Patients and methods

We retrospectively included patients with metastatic cutaneous malignancies treated with pembrolizumab or nivolumab ± ipilimumab at the National Center for Tumor Diseases (Heidelberg) between 01/2013 and 09/2016. Arthralgia was characterized by laboratory diagnostics, imaging, and if indicated, rheumatologic consultation.

Results

26 of 195 patients (13.3%) developed arthralgia. The median onset of symptoms was 100 days (7–780 days). Most frequently, arthralgia involved large joints (shoulders, knees) in a predominantly symmetrical pattern. Only two patients were seropositive for rheumatoid factor and/or anti-citrullinated protein antibodies. Ten patients developed the clinical picture of arthritis, with seven of them showing synovitis in MRI or PET/CT. Five patients showed inflammation in joints pre-damaged by osteoarthritis. In 11 patients arthralgia could not be specified. The majority of patients was satisfactorily treated with non-steroidal anti-inflammatory drugs (NSAIDs), 23.1% required additional low-dose corticosteroids and only 7.6% of our patients received further immunosuppressive treatment. Patients with arthralgia showed a better treatment response and improved PFS and OS.

Conclusion

Arthralgia is frequent during PD1ab treatment. The clinical picture varies between synovitis of predominantly large joints, progressive osteoarthritis and arthralgia without evident joint damage. Vast majority of cases can be satisfactorily managed by NSAID and/or low-dose corticosteroids.

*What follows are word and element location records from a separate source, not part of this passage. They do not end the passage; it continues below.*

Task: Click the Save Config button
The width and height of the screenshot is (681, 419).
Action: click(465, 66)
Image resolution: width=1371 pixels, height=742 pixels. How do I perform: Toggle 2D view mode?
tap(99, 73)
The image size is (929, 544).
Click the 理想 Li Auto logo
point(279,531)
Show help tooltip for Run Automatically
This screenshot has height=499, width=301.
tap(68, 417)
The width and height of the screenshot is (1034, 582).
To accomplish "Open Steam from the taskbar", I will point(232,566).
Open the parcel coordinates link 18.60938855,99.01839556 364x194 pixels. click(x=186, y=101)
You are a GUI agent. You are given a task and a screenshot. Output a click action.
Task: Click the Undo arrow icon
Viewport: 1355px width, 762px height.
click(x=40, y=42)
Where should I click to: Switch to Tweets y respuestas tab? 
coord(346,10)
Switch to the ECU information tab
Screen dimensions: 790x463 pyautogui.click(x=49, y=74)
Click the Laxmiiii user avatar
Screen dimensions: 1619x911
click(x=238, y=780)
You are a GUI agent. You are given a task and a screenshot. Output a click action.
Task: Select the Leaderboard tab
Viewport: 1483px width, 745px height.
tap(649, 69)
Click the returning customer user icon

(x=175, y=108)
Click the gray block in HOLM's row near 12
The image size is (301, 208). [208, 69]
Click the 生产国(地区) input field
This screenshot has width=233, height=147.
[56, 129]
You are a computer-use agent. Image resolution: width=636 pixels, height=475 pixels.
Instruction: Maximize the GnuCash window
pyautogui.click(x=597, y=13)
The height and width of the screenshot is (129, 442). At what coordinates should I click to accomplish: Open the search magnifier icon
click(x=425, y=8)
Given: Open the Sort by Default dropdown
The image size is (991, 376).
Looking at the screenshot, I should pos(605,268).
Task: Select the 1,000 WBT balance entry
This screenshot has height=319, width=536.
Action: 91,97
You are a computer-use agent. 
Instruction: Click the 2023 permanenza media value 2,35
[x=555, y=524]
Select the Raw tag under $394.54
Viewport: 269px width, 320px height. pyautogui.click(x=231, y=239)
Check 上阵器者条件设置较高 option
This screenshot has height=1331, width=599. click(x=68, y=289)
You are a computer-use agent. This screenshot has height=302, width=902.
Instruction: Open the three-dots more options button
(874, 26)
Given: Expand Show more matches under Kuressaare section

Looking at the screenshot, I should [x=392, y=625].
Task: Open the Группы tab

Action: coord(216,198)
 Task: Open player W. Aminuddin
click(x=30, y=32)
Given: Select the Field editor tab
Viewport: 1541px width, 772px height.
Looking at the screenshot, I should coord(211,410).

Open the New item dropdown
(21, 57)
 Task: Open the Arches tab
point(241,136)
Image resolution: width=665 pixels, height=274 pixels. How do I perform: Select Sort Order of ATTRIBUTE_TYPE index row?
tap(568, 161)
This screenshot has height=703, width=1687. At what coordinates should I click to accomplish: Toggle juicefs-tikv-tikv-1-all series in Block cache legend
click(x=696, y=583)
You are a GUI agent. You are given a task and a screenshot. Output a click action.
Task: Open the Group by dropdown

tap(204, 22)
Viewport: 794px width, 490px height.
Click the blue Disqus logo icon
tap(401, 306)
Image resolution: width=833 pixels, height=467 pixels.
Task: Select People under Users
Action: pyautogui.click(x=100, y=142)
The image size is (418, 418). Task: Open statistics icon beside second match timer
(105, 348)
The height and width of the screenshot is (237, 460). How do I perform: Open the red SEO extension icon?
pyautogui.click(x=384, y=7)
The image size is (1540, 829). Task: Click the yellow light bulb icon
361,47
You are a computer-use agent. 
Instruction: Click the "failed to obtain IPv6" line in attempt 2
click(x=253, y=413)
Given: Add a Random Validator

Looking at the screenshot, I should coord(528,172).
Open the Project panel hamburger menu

Electronic supplementary material

The online version of this article (doi:10.1007/s00262-017-2069-9) contains supplementary material, which is available to authorized users.

Introduction

PD-1 antibodies (PD1ab) are increasingly used to treat advanced malignancies. Even though well tolerated in general immune related adverse events (irAE) such as exanthema, colitis and hepatitis are frequent. Arthralgia is reported with a frequency of 5–12% under treatment with pembrolizumab or nivolumab in metastatic melanoma [1, 2]. In contrast, only 5–6% of patients reported arthralgia under ipilimumab monotherapy [1, 3]. To date, the pathomechanisms of arthralgia under PD1ab is not understood and this symptom was not listed among the irAEs in previous studies [4]. Moreover, arthralgia might be reported under different terms such as “arthralgia“, “arthritis”, “back pain”, “bone pain”, “joint effusion”, “joint—range of motion decreased”, “pain in extremity” and “pain” according to common terminology criteria for adverse events (CTC-AE) v4.03 [5]. Hence, the CTC-AE grading system possibly underestimates this symptom and is not adapted to classify rheumatologic side effects [6]. So far, rheumatologic side effects have been described only in small number of PD1ab treated patients [7, 8] but not yet in larger cohorts. Therefore, we aimed to characterize arthralgia in patients on PD1ab treatment.

Materials and methods

Patients

This retrospective analysis systematically included patients treated at the National Center for Tumor Diseases (NCT) Heidelberg between 01/2013 and 09/2016 for metastatic melanoma or other advanced cutaneous malignancies with the PD1abs pembrolizumab or nivolumab ± ipilimumab in the approved doses. At each visit, patients underwent systematic pain assessment by an institutional questionnaire (including pain intensity by visual analogue scale, pain character, and pain localization by illustration, pain medication, and other symptomatic treatment). In case of new onset of “joint pain”, the treating physician proceeded with further work-up including personal and family history for rheumatic diseases, clinical examination of joints, and laboratory tests including rheumatoid factor (RF), anti-citrullinated peptide antibodies (ACPA), antinuclear antibodies (ANA), and, if applicable, HLA-B27. Routine tumour assessments were performed every 12 weeks using CT of the neck/chest/abdomen or whole body FDG-PET/CT scan plus MRI of the brain. Depending on the nature of joint symptoms, patients received additional joint imaging by X-ray or MRI. In case of severe joint symptoms rheumatologic or orthopaedic consultations were arranged.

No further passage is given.